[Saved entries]
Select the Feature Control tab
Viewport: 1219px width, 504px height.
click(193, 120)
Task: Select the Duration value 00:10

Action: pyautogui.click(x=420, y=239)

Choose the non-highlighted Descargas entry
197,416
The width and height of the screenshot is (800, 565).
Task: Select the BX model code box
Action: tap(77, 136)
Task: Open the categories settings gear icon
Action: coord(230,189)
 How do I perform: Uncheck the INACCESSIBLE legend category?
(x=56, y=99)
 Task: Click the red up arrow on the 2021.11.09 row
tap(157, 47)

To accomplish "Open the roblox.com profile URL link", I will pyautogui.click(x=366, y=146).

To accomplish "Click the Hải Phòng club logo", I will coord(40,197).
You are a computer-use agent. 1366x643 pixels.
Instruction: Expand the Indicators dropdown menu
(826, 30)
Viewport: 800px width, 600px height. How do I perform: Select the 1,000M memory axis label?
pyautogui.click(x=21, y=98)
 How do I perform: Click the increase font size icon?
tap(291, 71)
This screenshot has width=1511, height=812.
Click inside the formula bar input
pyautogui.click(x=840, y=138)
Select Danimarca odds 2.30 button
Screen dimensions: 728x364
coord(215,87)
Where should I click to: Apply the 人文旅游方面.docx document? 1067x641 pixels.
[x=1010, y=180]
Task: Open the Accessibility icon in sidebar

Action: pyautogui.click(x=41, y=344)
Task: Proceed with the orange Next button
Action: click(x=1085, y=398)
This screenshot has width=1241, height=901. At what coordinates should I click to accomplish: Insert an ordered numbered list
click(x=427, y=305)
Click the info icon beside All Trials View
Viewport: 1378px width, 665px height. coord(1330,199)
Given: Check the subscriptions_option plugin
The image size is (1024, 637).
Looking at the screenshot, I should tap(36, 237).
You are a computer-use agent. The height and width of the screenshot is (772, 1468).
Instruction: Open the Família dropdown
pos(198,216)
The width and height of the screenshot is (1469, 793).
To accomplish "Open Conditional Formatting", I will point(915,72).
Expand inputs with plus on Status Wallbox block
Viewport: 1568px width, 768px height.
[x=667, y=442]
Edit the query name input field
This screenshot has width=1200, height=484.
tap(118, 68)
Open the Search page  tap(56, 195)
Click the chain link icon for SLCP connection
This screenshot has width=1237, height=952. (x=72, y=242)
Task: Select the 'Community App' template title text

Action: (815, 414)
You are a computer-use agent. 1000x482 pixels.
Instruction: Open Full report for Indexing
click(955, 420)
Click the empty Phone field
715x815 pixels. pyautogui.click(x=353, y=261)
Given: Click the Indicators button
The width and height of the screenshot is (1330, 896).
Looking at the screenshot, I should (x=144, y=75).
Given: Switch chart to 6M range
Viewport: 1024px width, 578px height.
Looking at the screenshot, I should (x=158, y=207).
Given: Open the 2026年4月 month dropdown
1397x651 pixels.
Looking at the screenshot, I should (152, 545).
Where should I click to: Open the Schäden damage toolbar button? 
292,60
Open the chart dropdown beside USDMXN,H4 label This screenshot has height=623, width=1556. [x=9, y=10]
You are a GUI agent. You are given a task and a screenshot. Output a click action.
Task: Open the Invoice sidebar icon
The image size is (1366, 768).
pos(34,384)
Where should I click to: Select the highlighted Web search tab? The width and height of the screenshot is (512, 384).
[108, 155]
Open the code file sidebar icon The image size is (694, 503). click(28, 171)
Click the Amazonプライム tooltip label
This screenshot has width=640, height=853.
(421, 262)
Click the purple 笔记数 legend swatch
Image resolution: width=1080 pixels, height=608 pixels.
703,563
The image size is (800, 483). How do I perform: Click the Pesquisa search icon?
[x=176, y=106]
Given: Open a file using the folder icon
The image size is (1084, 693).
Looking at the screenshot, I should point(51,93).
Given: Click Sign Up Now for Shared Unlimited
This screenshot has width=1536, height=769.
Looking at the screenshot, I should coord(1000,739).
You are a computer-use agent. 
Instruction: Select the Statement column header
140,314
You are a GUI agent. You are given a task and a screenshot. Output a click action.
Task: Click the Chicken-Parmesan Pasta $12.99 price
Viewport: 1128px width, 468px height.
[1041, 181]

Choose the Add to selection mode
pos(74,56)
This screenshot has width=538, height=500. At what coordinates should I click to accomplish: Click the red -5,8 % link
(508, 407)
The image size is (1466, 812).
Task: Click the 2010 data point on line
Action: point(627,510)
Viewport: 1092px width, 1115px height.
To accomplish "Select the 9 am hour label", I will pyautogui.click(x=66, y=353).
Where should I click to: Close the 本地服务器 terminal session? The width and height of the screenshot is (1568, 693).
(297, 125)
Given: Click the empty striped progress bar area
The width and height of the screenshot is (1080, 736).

Exercise details:
Among the lines above, return each one holding the string "chart".

Exercise solution:
Given: Switch chart to 6M range
Open the chart dropdown beside USDMXN,H4 label This screenshot has height=623, width=1556. [x=9, y=10]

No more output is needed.